Music of ancient Rome

The music of ancient Rome was a part of Roman culture from earliest times. Music was customary at funerals, and the tibia (Greek aulos), a woodwind instrument, was played at sacrifices to ward off ill influences. Song (carmen) was an integral part of almost every social occasion. The Secular Ode of Horace, for instance, was commissioned by Augustus and performed by a mixed children's choir at the Secular Games in 17 BC. Under the influence of ancient Greek theory, music was thought to reflect the orderliness of the cosmos, and was associated particularly with mathematics and knowledge. Etruscan music had an early influence on that of the Romans. During the Imperial period, Romans carried their music to the provinces, while traditions of Asia Minor, North Africa and Gaul became a part of Roman culture. Music accompanied spectacles and events in the arena, and was part of the performing arts form called pantomimus, an early form of story ballet that combined expressive dancing, instrumental music and a sung libretto. The Romans may have borrowed the Greek method[page needed] of 'enchiriadic notation' to record their music, if they used any notation at all. Four letters (in English notation 'A', 'G', 'F' and 'C') indicated a series of four succeeding tones. Rhythm signs, written above the letters, indicated the duration of each note. No musician is depicted in art reading music, and no written examples of Roman music have yet been discovered.[citation needed] The Romans may have tuned their instruments to Greek modes. The Roman tuba was a long, straight bronze trumpet w

th a detachable, conical mouthpiece like that of the modern French horn.
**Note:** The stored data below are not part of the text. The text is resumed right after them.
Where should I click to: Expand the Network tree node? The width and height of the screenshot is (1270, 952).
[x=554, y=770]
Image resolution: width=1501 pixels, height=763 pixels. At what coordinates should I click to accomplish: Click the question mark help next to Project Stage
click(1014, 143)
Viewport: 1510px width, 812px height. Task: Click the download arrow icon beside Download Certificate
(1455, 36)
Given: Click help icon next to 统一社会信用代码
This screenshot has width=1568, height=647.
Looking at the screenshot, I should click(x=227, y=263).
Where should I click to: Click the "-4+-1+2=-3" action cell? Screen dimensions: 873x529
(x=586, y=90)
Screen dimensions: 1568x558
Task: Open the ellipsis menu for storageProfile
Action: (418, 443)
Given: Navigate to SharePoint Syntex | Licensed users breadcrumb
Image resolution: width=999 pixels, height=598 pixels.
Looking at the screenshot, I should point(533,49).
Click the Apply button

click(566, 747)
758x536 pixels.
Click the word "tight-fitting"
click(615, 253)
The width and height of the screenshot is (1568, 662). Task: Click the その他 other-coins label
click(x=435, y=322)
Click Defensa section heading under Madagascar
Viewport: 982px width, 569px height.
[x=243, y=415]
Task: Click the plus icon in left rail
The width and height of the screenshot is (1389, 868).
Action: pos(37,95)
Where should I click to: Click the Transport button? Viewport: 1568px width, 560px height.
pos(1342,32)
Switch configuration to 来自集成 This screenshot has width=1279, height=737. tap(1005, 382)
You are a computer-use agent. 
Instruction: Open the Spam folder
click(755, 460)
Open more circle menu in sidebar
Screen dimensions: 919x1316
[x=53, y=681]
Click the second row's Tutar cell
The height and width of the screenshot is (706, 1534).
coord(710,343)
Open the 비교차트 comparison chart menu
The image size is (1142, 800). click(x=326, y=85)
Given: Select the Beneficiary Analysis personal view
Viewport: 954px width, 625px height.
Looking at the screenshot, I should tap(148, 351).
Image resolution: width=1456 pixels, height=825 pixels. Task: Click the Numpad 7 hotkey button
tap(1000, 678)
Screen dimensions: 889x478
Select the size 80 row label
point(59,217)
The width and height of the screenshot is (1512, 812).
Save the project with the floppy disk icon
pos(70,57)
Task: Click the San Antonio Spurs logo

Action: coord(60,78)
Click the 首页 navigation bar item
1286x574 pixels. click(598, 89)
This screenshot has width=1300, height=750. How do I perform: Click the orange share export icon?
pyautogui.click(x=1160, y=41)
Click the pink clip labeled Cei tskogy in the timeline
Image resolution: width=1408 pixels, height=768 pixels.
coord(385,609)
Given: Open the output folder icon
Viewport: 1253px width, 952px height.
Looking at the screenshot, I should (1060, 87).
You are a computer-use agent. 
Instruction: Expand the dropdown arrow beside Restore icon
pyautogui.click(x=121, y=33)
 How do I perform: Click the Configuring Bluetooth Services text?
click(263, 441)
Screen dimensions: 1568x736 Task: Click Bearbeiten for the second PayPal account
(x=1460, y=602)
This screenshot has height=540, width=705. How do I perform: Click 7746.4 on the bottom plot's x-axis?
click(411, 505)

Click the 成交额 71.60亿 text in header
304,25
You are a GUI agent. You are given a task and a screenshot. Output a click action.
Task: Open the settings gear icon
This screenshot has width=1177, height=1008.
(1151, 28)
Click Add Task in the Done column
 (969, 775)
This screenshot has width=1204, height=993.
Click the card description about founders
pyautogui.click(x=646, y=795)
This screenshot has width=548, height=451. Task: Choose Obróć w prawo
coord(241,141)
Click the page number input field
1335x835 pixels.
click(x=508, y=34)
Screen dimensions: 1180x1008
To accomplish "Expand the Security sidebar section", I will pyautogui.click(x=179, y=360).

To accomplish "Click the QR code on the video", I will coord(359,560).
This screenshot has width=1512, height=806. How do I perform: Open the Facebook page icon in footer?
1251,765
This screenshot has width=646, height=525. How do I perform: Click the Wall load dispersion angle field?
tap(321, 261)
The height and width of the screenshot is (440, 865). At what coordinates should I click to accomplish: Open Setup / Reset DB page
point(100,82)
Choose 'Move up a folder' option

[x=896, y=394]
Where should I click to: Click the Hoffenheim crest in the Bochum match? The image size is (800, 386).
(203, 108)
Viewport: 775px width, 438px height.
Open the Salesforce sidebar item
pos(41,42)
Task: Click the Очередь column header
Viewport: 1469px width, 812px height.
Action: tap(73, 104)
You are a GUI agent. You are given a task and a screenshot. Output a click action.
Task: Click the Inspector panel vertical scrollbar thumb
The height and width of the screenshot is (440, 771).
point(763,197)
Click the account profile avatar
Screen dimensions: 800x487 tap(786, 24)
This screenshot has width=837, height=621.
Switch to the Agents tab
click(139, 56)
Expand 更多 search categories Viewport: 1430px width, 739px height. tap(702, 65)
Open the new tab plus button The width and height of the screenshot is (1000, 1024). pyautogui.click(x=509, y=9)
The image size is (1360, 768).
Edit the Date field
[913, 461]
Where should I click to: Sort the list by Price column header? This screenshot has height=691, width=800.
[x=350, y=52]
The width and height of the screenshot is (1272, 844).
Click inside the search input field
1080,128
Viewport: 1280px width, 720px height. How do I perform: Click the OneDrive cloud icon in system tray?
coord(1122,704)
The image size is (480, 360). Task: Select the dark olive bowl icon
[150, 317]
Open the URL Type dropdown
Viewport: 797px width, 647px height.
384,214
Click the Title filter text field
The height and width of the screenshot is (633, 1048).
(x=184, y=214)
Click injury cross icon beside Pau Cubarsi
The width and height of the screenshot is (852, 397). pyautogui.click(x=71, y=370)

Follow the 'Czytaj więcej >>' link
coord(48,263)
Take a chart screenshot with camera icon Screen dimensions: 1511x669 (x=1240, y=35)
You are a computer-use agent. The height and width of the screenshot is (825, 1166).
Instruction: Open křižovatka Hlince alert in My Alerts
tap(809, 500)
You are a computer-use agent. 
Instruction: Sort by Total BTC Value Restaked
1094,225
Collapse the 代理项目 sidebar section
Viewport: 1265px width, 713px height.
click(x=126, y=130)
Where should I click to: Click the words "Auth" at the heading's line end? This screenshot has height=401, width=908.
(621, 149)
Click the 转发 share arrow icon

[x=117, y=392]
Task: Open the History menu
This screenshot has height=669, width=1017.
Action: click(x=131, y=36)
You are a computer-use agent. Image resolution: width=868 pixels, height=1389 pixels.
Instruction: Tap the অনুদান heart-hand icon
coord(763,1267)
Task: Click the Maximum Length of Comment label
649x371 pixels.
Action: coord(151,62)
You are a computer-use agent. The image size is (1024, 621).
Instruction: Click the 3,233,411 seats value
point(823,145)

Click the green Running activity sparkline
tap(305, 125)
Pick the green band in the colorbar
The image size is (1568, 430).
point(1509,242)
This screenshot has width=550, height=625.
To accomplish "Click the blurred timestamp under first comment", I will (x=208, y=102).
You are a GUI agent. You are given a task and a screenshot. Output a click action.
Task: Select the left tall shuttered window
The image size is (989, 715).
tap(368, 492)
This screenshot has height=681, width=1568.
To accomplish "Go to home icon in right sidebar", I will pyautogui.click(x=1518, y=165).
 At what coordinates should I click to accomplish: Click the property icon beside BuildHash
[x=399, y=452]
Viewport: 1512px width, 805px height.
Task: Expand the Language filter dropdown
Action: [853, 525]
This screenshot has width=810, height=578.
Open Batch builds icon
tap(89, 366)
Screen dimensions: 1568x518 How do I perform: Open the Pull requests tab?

Extant examples are about 1.3 metres long, and have a cylindrical bore from the mouthpiece to the point where the bell flares abruptly, similar to the modern straight trumpet seen in presentations of 'period music'. Since there were no valves, the tuba was capable only of a single overtone series that would probably sound familiar to the modern ear, given the limitations of musical acoustics for instruments of this construction. In the military, it was used for "bugle calls". The tuba is also depicted in art such as mosaics accompanying games (ludi) and spectacle events. The cornu (Latin "horn") was a long tubular metal wind instrument that curved around the musician's body, shaped rather like an uppercase G. It had a conical bore (again like a French horn) and a conical mouthpiece. It may be hard to distinguish from the buccina. The cornu was used for military signals and on parade. The cornicen was a military signal officer who translated orders into calls. Like the tuba, the cornu also appears as accompaniment for public events and spectacle entertainments. The tibia (Greek aulos), usually double, had two double-reed (as in a modern oboe) pipes, not joined but generally played with a mouth-band to hold both pipes steadily between the player's lips. Modern changes indicate that they produced a low, clarinet-like sound. There is some confusion about the exact nature of the instrument; alternate descriptions indicate each pipe having a single reed (like a modern clarinet) instead of a double reed.